This selection comes from a producer that is new to our menu, but a region that is near and dear to our hearts: Acevedo, Huila. In the cup we find this terroir’s classic profile of ripe red strawberries and cherries, just enough acidity to give it breath, and a fresh sweet bell pepper finish.
V. Colombia, Castillo
San Jose De Llanitos, Acevedo
Mitaca; November, 2020
Hand picked at peak ripeness. Floated to further remove defects. Held in cherry for 12 hours. Depulped. Dry fermented for 36 hours. Dried on raised beds for 15-20 days.

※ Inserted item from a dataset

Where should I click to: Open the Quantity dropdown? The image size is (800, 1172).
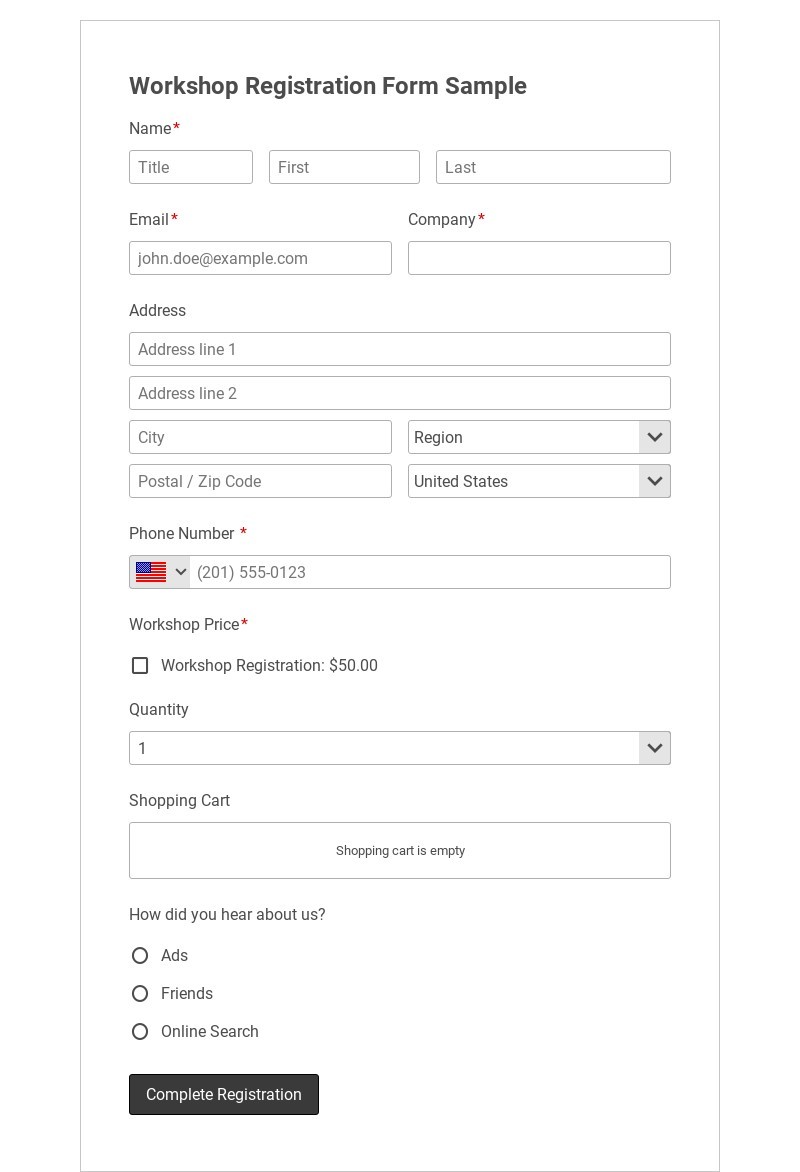(655, 748)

Acevedo is a region we have worked extensively in, and we are always excited to work with more farmers in the area. We were first drawn to Acevedo as a region because of its unique microclimate that is substantially cooler than most other areas in Colombia. Because of this, altitudes don't need to be as high to achieve high density and complex coffees. Over the years we have seen more and more producers in Acevedo work towards improving their coffee quality as they have seen the monetary benefits of the specialty market. Each year we are amazed at the continued cup quality improvements. It is a pleasure to finally be able to support the efforts of Finca El Carmen. This coffee is truly a family endeavor. Florney is the daughter for Rufino Rojas, who has been a coffee producer ‘since infancy.’ Florney mostly works as hairdresser in Bogota in order to support the farm while her brother Guillermo is the farm’s administrator.
This is a field blend of the two most commonly grown varieties in Colombia: Castillo and Variety Colombia. Both Castillo and V. Colombia are Catimor hybrids, which give them high disease resistance. These hybrids were specifically developed to combat the devastating disease of leaf rust, while also producing high yields and attempting to maintain as much cup quality as possible. In our experience it is true that hybrids do not have the same cup quality potential as the more heirloom-type varieties. However, producers have really started learning how to get the most out of these hybrids—most notably realizing that the cherries need to be harvested at a deeper color of red than the non-hybrid varieties. With this rather simple change in harvesting practices we are starting to see the quality potential of these hybrids improve.
The cost of getting a coffee from cherry to beverage varies enormously depending on its place of origin and the location of its consumption. The inclusion of price transparency is a starting point to inform broader conversation around the true costs of production and the sustainability of specialty coffee as a whole.